◆ **EXERCISE DIRECTIONS**
The answer must consist solely of the lines from the start of the records through the line containing "The width and", restated word for word, with no pictures.

[Stored data entries]
※ ※ ※
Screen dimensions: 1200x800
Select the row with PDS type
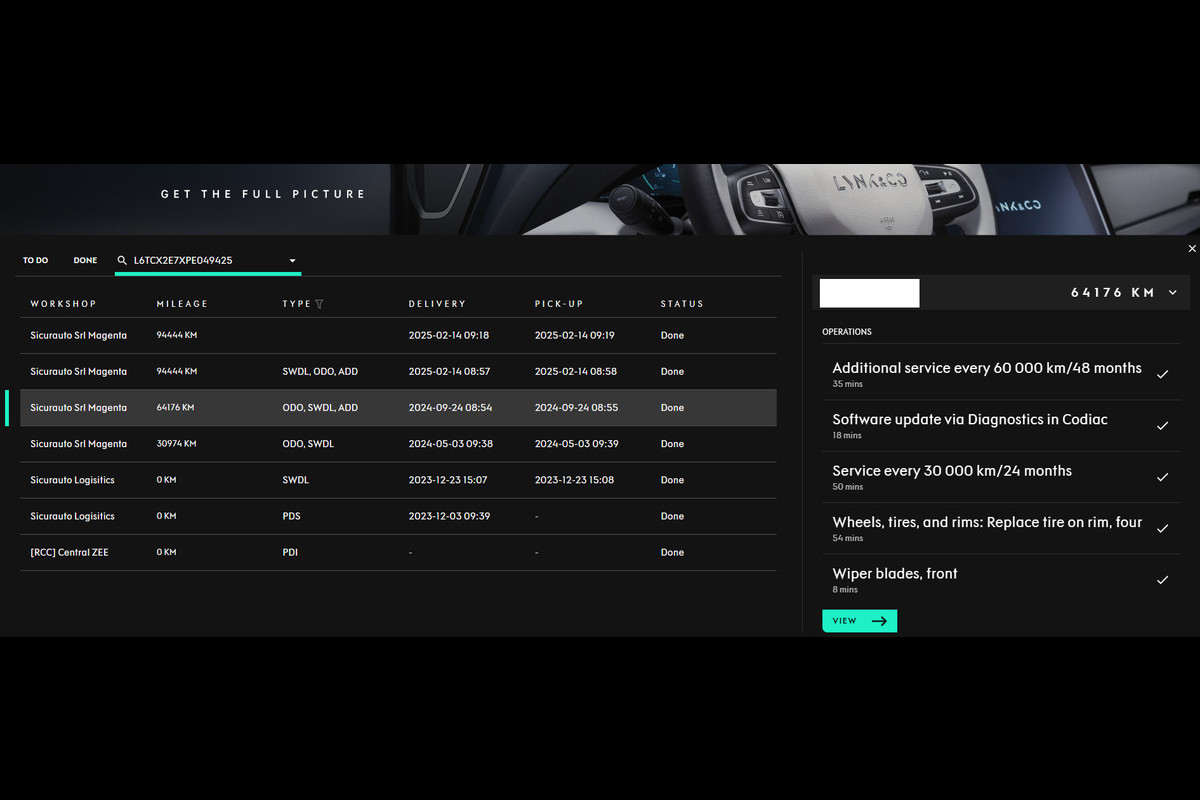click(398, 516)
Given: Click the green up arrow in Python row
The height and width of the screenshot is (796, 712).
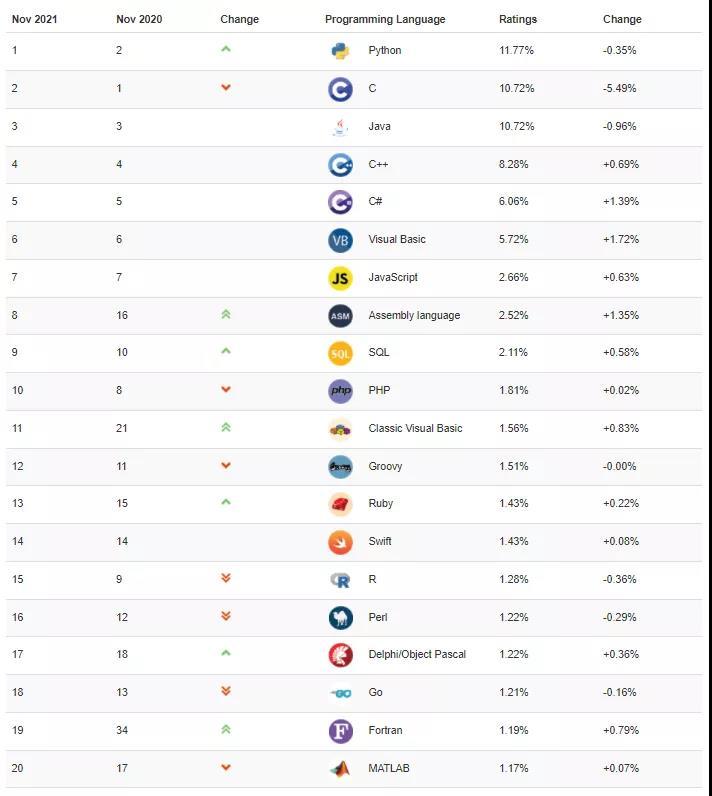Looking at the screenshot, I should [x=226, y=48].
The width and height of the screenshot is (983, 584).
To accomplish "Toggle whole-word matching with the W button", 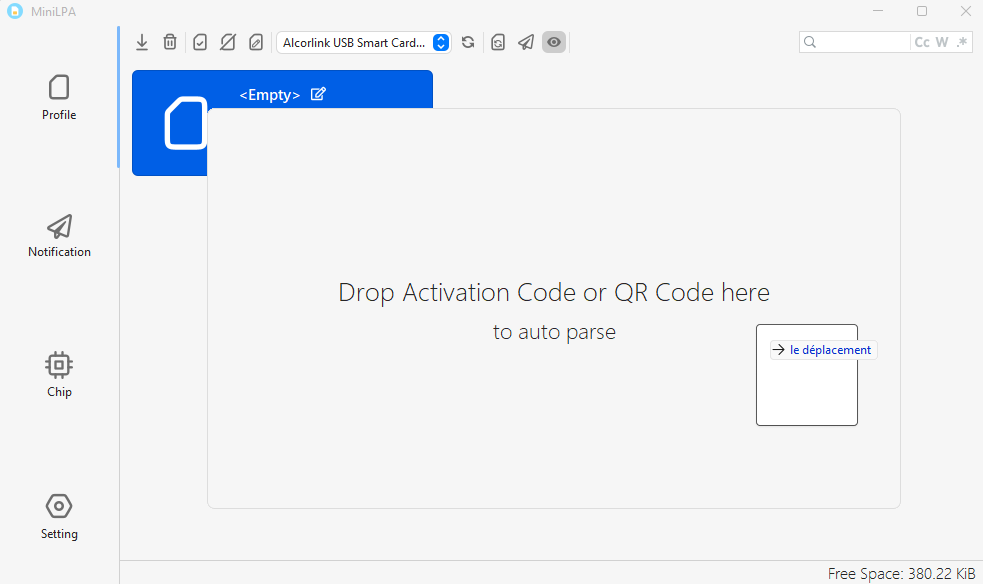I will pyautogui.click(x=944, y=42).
※ ※ ※
◆ **PROBLEM SOLUTION**
Screen dimensions: 1200x800
Select the row with PDS type
click(398, 516)
Given: Click the green up arrow in Python row
The height and width of the screenshot is (796, 712).
Looking at the screenshot, I should [x=226, y=48].
The width and height of the screenshot is (983, 584).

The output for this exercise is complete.